For more suggestions on where to eat in Medellin, check out our guide to vegetarian food in Medellin; even if you are not a vegetarian this list has options for everyone!
8. Drink Craft Beer at Tres Cordilleras
Tres Cordilleras is the best brewery we found in Medellin and we visited on two separate occasions. It has exceptional beer and the brewery is a really cool space. When you visit at night, you pay an entrance fee which includes 5 drink tickets and a glass that you can keep or return and get a refund.
Check the schedule on Facebook – on some Saturdays they have salsa nights and it’s so much fun! Find a friend and go check out Tres Cordilleras for a nice night out.
9. Take Salsa Dancing Lessons
After heading to a salsa night at Tres Cordilleras, you might feel like you need to work on your skills a bit more before you feel confident hitting the dance floor. There is no better place to take salsa lessons than in Medellin.
We took lessons at a studio called EUPHORIA Dance Studio and we would highly recommend them! Private classes were affordable and the instructors we had were very knowledgeable.
10. Take a Colombian Cooking Class
One of our favorite parts of traveling is trying the local food in each location we go to. However, we like to take it a step further and actually learn how to cook the food we are enjoying so much. The best way to do this is to organize a cooking class.
In Colombia, we took an incredible cooking class through Airbnb Experiences.

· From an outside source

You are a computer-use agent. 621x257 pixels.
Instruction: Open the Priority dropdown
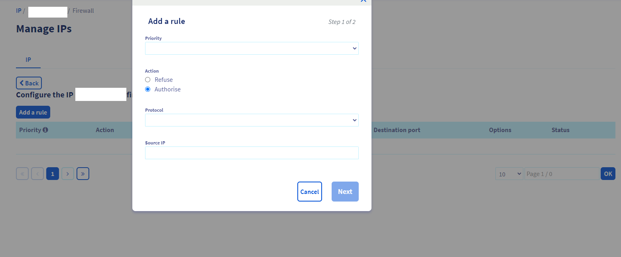(252, 48)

We highly recommend Nataly – we ended up making all the recipes she taught us on our own and they were really good!
11. Drink Aguardiente
You can’t come to Colombia and not try Colombia’s national spirit, Aguardiente. It’s usually consumed in the form of a shot. It’s not incredibly high alcohol percentage but still be cautious with this stuff; the English translation of Aguardiente is literally “firewater”!
12. Take a Day trip to Guatapé
While it’s not in Medellin, a trip to Medellin without visiting Guatapé would be a mistake. Accessible by bus or by booking a day trip through a tour company, it’s only about a 2 hour ride each way. We ended up booking a tour through Viator that was inexpensive and even stopped in a couple small towns along the way. The Rock of Guatapé has an otherworldly appearance that is in direct contrast to the relatively flat land surrounding the rock, making it stunning and very odd to look at.
The Rock of Guatapé is actually privately owned, so you have to pay an entrance fee to climb the 600+ stairs to the top of the rock. It’s definitely worth the cost of admission because the views from the top of the surrounding landscape are absolutely breathtaking.
We would have visited all of our honorable mentions in one day, however, we tried to go on a Monday and they were all closed. Word to the wise – don’t do anything in Medellin on a Monday!
1. Explora Park
This museum looks really cool and I wish we could have checked it out – it seems very interactive and modernized. Definitely worth a visit if you have time in Medellin! (Again, not on Monday)
2. Jardín Botánico
Jardín Botánico looked like a beautiful complex from the outside, but it was actually closed for maintenance when we tried to visit. However, it’s supposedly very lovely to take a stroll around the park.
3. Planetario de Medellin
The planetarium seems to be very modern and well put together – after the research I did I was very excited to check it out! Might be a good rainy day activity.